* Task:
Write out again only the lines between the one with "Viewport: 1400px width, 705px" and the end of the records below, both ends counted, and don't include the pictures.

* Input for this task:
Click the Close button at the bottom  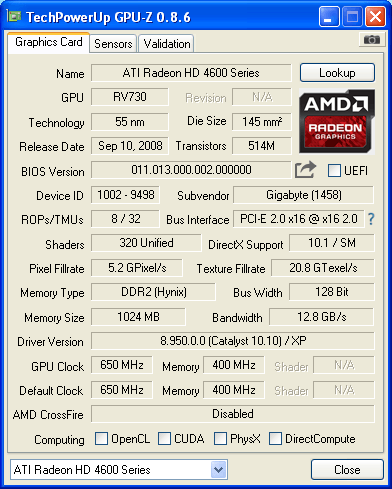click(347, 470)
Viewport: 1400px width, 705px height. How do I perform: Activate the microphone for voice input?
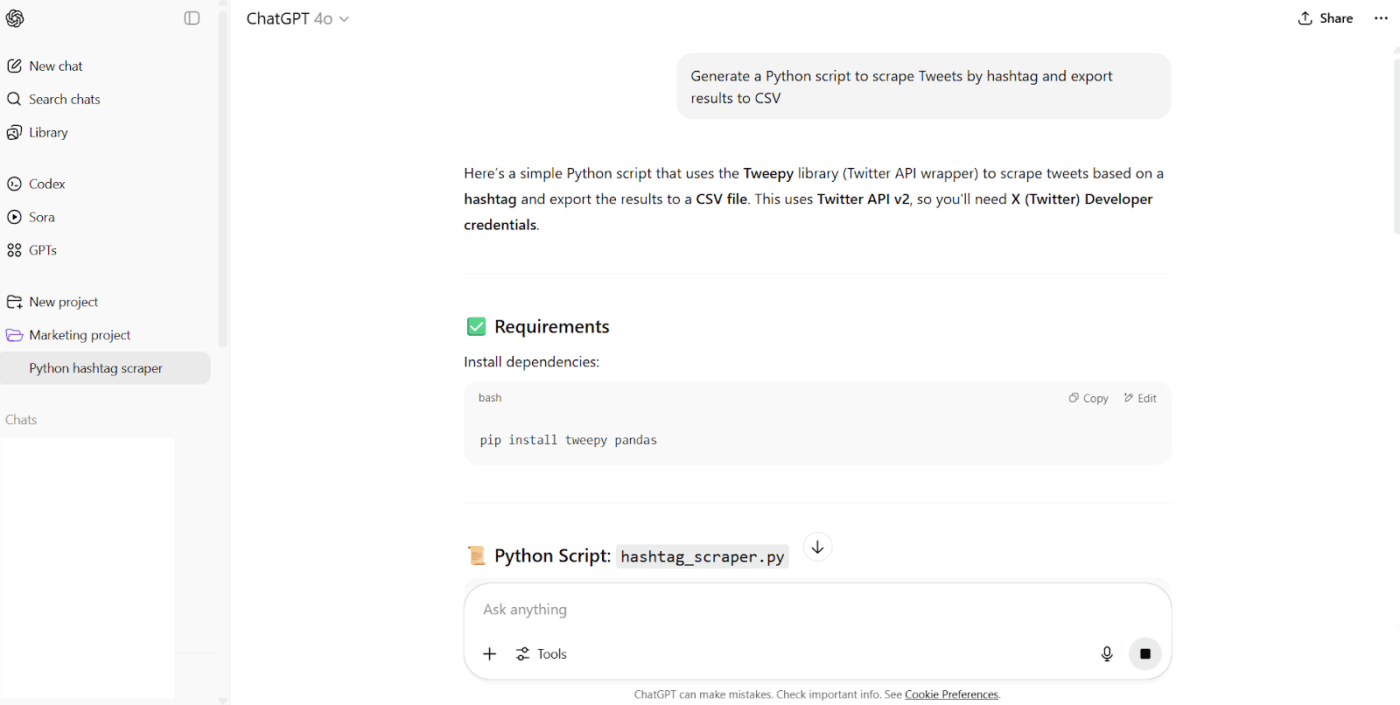pos(1107,653)
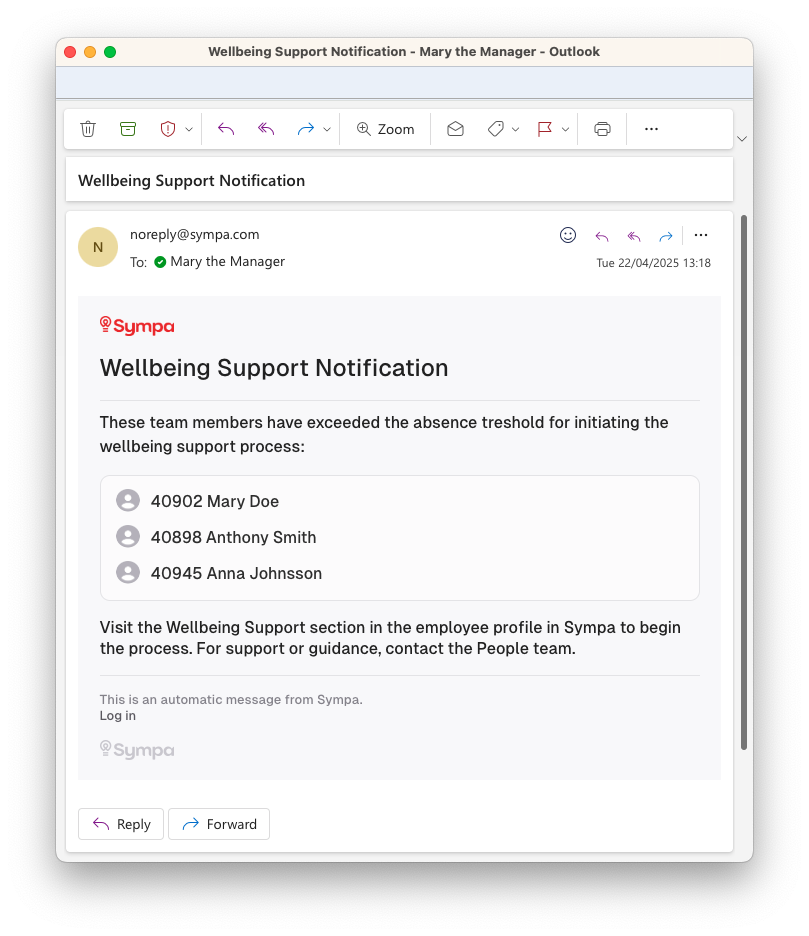Click the Reply button at the bottom

(x=121, y=824)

* Answer to the exercise:
Viewport: 1400px width, 705px height. How do I perform: Activate the microphone for voice input?
pos(1107,653)
Click the Reply button at the bottom

(x=121, y=824)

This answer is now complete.